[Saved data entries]

== Segment start ==

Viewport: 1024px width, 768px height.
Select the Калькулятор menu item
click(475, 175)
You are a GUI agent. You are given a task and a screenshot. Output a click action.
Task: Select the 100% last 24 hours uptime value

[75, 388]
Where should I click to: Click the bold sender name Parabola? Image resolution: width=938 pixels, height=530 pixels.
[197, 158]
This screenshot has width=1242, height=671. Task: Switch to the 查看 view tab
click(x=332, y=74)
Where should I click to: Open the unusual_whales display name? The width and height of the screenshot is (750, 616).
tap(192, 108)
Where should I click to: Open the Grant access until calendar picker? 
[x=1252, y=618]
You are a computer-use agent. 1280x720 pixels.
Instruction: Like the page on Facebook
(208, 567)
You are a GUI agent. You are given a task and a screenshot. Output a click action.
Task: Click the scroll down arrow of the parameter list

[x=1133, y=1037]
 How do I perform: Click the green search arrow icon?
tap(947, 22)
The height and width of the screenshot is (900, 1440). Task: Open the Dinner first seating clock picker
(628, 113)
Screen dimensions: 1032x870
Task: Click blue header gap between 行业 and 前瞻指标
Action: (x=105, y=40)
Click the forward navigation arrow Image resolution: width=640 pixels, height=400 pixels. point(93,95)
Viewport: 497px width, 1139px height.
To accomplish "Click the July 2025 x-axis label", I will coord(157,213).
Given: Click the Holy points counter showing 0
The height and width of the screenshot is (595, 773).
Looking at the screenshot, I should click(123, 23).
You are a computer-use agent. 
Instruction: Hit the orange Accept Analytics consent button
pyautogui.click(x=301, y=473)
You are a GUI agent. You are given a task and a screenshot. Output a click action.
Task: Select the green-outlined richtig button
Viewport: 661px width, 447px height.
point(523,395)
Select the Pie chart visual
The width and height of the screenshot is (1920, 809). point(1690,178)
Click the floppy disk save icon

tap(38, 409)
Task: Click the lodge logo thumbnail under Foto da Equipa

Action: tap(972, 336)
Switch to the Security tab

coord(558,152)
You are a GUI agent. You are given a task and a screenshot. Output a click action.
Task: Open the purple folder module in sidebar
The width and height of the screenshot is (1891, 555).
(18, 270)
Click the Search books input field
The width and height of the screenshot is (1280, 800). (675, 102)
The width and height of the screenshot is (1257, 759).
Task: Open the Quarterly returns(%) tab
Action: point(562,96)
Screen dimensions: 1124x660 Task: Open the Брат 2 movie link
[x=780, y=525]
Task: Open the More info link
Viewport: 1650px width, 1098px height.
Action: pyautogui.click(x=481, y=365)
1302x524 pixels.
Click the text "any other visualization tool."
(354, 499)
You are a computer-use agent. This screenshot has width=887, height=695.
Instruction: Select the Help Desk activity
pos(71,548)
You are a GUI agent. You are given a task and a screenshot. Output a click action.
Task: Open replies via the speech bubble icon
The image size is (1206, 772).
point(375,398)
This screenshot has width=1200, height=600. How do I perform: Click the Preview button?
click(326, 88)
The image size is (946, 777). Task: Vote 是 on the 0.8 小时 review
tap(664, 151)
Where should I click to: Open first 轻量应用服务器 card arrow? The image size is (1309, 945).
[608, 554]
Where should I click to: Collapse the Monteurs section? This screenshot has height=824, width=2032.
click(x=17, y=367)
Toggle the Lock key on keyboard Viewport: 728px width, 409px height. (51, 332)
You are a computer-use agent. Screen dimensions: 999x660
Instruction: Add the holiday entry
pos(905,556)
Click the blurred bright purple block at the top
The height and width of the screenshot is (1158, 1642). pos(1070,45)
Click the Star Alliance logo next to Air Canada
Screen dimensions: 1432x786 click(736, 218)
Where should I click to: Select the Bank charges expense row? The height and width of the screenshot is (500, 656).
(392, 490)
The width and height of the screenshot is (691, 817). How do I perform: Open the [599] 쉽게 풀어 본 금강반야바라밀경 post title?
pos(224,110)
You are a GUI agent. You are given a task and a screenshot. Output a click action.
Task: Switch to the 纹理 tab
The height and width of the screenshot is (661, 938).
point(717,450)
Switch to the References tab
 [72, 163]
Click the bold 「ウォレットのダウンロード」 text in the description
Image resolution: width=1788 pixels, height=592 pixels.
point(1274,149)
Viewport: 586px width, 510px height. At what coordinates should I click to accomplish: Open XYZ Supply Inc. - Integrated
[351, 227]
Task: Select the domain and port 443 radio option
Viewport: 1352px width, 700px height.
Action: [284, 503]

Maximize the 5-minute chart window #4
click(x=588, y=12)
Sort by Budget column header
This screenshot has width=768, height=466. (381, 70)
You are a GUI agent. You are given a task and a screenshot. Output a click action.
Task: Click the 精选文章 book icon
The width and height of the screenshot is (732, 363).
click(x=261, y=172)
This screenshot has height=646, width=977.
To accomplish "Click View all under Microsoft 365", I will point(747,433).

== Segment end ==

_Problem to work on_. Whenever a line above includes the string "computer", copy it.

_Response below_.
You are a computer-use agent. 1280x720 pixels.
You are a computer-use agent. 
You are a computer-use agent. This screenshot has width=887, height=695.
You are a computer-use agent. Screen dimensions: 999x660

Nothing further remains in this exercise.